■ **Görev koşulları**:
**A)** Cumhur Sarı'yı anlatan yazıya göre Cumhur Sarı kaç yıllık tarih öğretmenidir?
**B)** Cumhur Sarı'yı anlatan yazıyı son cümlesinden sonra sürdürün.

11 Ekim 2012 Perşembe

Nam-ı Diğer: CumCum.


Cumhur Sarı. Nam-ı diğer: CumCum. Öğretmen. 38 yaşında, anadan Kürt, babadan Yörük; bana göre harika bir melez. Ona göre ne üdüğü belirsiz adam. Üstüne 15 yıllık tarih öğretmeni. Komik! Hatta çok komik! Üstelik arkadaşım. Hatta çok sevdiğim adamların içindeki en keyifli, en vicdanlı olanlarından... Baba. Ama ne yüce, ne güzel bir baba! Üstelik kalbiyle problemli ve dalgası deniz inletir türden. Gürül gürül. Bir de eş ve bir de berduş bir adam ki sormayın... Ama insan. Dibine kadar adam, hatta gerçekten dibine kadar adam!

Bildiği her şeyi meraktan öğrendiğini söylüyor. Merakın nemenem şeylere kadir olduğunu da... (Pis pis sırıtıyor.) Sakalı hep uzun, hep disiplinsiz, eğri büğrü bakıyor. Göğü seviyor mu bilmem; ama meyhaneye bayılıyor. Harika bir okur, zıpır ve cüretkâr bir edebiyat meraklısı. Derdi güldürmek. Aslında güldürmek isteyip istemediğinden pek de emin değil. Sadece derslerde öğrettiklerinin gerçekle ilişkisine bakıldığında gülmemenin imkansız olduğunu düşünüyor. Her faninin böyle bir birikimle çatlayasıya gülecek malzemeye sahip olabileceğine bir de...Ve sonunda öğrencilerinin gazına geliyor. Hata bu gazla şimdilerde sahneden inmiyor. Güldürüyor! Güldürüyor! Güldürüyor!

CumCum'u 96'dan beri tanırım. Üniversiteye hazırlanıyordum ve o ziyadesiyle velet bir havayla dolaşan, çirkin görünümlü ama acayip güzel bir adam olarak ve saçlarını mütemadiyen taramamış bir derviş gibi dolaşıyordu gittiğim dershanenin koridorlarında. Meğer o zamanlar hocamız olan; dershanenin de sahibi meşhur zâtın eski bir öğrencisiymiş. "Olmaz olaymış" diyesim var ya, kıyamıyorum. İşte tam o zamanlarda tanıdım. O gün bugün çıkmadı hayatımdan. Arkadaşım oldu. Dostum oldu... Zaten  üç yıl sonra da aynı dershanenin en afili tarihçisi olarak ve de sıranın üstüne bağdaş kurarak, acayip keyifle ama ortalığı çınlata çınlata ders anlatır oldu. O günden beri dersleri tiyatro havasında. Ne dershaneciler geçti ondan ne o dershanelerden. Aslında bilumum bu birbirine meraklı mevhumun özünde akçe-i şahane var. Yani her şeyin özünde ve ilelebet ceng-i hayat vardır ya, öyle! Şairin dediği gibi "Ömür Hanım!... Her şeyi iyi yanından görmeyi kim öğretti bize?.." Bir bilsen sende neler var! misali. İşin içinde acısıyla, tatlısıyla bir hayatın ettiği var!

■ **Toplanan veriler**:
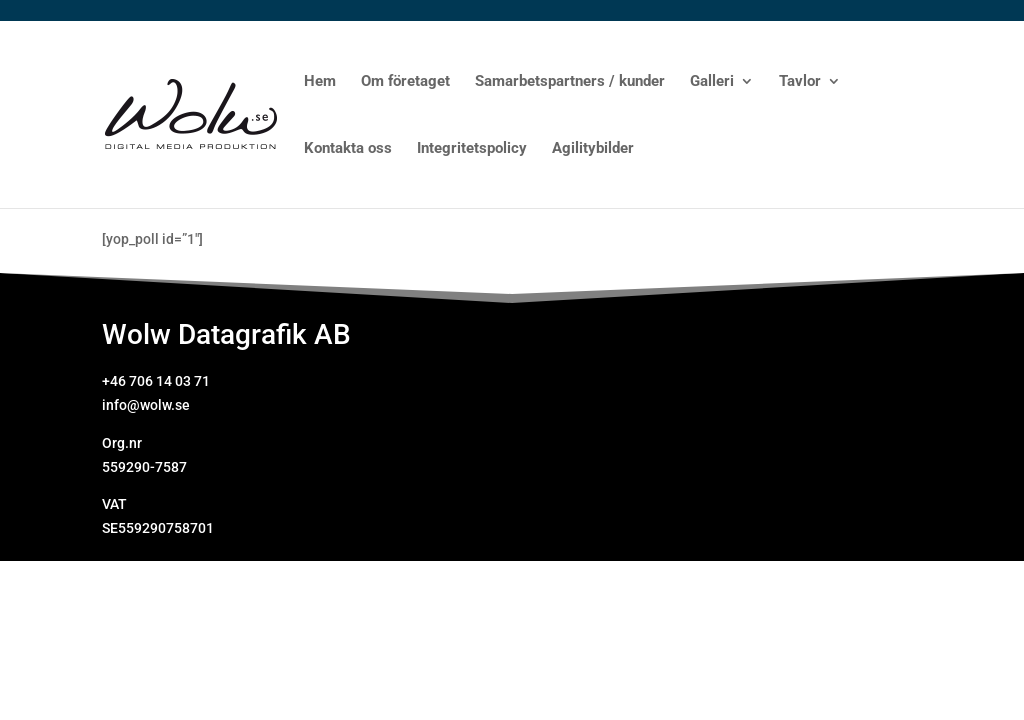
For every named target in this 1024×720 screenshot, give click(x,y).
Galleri (712, 82)
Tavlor (800, 82)
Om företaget (405, 82)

■ **Görev sonuçları**:
**A)** Cumhur Sarı 15 yıllık bir tarih öğretmenidir.

**B)**
"Tarih, ulusların kendi yalanlarına yasal bir kılıf bulma çabasıdır" der adını hatırlayamadığım bir tarihçi. Fena da bir tanım değil; ama eksik. Bana göre tarih, aynı zamanda ulusların kendi yalanlarının yanına başka ulusların da yalanlarını koyma sanatıdır. Bunun için her ulus diğerinin yalanına inanır ve hatta saygı duyar. Üstelik bu yalanları uluslar adına tarihçiler söyler.

CumCum da bir tarihçi ama yalan söylememeye; hatta gerçeği kendi gülmecesiyle ve kendine has diliyle ama çırılçıplak anlatmaya yeminli bir tarihçi. Bu yüzden daha komik, daha öğretici, daha içten. Yalın ve tam da olması gerektiği gibi. Kurmadan, kurtarmadan... Herkesi gerçekliğine hayran bırakarak yapılan bir sunumla yapıyor işini. Üstelik iyiden iyiye sarmış yaptığı iş onu. Yepyeni bir Stand-Up'çı oluvermiş çoktan. Kadıköy Hayalperest'le başlayan gösterileri, Gemide ile devam etmiş. Şu sıralar her cumartesi Kadıköy Qahwah Cafe'de çıkıyor sahneye. Üstelik ağzına kadar doluyor içerisi. Kasım ayı başından itibaren Gitar Cafe'de sahne alacak CumCum. 31 Ekim'de ise KargArt'da özel bir sunumla sahne alacak ve sonra da her 15 günde bir yola devam... Yani hamarat bir komik oğlan vesselam...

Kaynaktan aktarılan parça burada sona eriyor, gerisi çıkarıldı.